L’oignon devient comme un « souvenez-vous », ces images mortuaires où figurait l’image d’un être cher disparu avec une prière que les grands-mères d’autrefois glissaient dans leur missel.

Mais sachez aussi qu’il n’est pas « obligatoire » de pleurer en pelant son oignon.

… La molécule responsable des propriétés lacrymales de l’oignon — du nom de thiopropanethial S-oxyde — est libérée lorsqu’on défait le bulbe.

Elle est très soluble dans l’eau. Ce qui veut dire qu’elle peut être éliminée lorsque l’oignon pelé est rincé sous l’eau, ou s’il est préalablement refroidi.

Santé !

Gabriel Combris

Sources :

[1] Jean Palaiseul, Nos grands-mères savaient, Robert Laffont.

[2] Moon JH, Nakata R, Oshima S, et al. Accumulation of quercetin conjugates in blood plasma after the short-term ingestion of onion by women.

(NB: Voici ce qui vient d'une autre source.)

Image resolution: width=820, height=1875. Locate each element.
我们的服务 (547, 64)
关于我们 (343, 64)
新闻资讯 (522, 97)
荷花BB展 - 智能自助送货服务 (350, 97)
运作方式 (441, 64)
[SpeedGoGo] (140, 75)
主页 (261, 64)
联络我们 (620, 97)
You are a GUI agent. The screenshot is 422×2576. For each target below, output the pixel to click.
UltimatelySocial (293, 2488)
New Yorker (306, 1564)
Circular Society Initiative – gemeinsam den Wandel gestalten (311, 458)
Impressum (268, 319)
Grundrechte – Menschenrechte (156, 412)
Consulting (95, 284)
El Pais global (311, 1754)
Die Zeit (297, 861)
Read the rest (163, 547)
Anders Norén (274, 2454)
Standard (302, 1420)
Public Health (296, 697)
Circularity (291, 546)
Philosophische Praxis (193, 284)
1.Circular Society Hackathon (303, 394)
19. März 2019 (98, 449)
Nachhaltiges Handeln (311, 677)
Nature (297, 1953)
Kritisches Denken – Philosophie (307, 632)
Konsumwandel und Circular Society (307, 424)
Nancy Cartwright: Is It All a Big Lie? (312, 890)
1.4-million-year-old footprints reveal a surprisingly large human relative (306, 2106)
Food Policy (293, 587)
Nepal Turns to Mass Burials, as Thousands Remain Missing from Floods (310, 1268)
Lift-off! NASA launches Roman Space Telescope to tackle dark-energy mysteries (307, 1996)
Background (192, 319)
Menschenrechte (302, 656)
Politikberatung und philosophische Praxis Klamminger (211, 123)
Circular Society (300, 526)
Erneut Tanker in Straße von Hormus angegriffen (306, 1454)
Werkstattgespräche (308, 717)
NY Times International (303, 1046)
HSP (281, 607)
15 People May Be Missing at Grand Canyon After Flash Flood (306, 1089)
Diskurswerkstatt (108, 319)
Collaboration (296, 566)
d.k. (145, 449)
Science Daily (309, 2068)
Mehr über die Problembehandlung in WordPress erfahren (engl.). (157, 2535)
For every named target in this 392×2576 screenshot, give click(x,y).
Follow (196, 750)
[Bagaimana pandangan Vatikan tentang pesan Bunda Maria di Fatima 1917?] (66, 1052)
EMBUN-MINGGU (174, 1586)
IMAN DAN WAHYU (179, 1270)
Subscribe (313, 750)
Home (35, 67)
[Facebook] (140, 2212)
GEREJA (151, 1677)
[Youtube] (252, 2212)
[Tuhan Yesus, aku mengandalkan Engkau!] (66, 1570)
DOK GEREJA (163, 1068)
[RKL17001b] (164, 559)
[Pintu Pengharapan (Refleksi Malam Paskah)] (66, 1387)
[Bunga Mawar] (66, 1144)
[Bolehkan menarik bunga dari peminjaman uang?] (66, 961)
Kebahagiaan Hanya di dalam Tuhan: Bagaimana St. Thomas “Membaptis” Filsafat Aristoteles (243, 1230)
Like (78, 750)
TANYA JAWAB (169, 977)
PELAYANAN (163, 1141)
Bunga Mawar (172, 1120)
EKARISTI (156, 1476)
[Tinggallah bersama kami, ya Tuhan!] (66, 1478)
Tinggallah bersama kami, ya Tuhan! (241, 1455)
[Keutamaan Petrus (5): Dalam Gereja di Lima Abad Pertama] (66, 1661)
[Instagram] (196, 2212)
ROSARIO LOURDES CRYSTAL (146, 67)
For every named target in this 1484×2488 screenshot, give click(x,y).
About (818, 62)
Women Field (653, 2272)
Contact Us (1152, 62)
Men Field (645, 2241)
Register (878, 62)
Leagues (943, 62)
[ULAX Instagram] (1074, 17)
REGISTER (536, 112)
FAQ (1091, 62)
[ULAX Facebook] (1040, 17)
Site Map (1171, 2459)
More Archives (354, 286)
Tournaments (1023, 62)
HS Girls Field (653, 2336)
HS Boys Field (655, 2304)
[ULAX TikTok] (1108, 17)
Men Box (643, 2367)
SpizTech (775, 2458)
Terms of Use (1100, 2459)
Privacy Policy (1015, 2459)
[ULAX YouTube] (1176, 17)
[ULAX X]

Am J Physiol Regul Integr Comp Physiol. 2000 Aug;279(2):R461-7. 2000.

[3] Wagner H, Dorsch W, Bayer T, et al. Antiasthmatic effects of onions: inhibition of 5-lipoxygenase and cyclooxygenase in vitro by thiosulfinates and “Cepaenes”. Prostaglandins Leukot Essent Fatty Acids. 1990 Jan;39(1):59-62. 1990.

[4] Wang L, Lee IM, Zhang SM, et al. Dietary intake of selected flavonols, flavones, and flavonoid-rich foods and risk of cancer in middle-aged and older women. Am J Clin Nutr. 2009 Mar;89(3):905-12. 2009.

[5] . Aviram M, Kaplan M, et al. Dietary antioxidants and paraoxonases against LDL oxidation and atherosclerosis development. Handb Exp Pharmacol 2005;(170):263-300.

[6] Graf BA, Milbury PE, Blumberg JB. Flavonols, flavones, flavanones, and human health: epidemiological evidence. J Med Food 2005;8(3):281-90.

[7] Osmont KS, Arnt CR, Goldman IL. Temporal aspects of onion-induced antiplatelet activity. Plant Foods Hum Nutr 2003;58(1):27-40.

[8]

[9] Melino S, Sabelli R and Paci M. Allyl sulfur compounds and cellular detoxification system: effects and perspectives in cancer therapy. Amino Acids. 2010 Mar 6.

[10] Lombard K, Peffley E, et al. Quercetin in onion (Allium cepa L.) after heat-treatment simulating home preparation. Journal of food composition and analysis 18, 571-581. 2005. Ref Type: Journal (Full)

[11] Kawamoto E, Sakai Y, et al. Effects of boiling on the antihypertensive and antioxidant activities of onion. J Nutr Sci Vitaminol (Tokyo) 2004 June;50(3):171-6.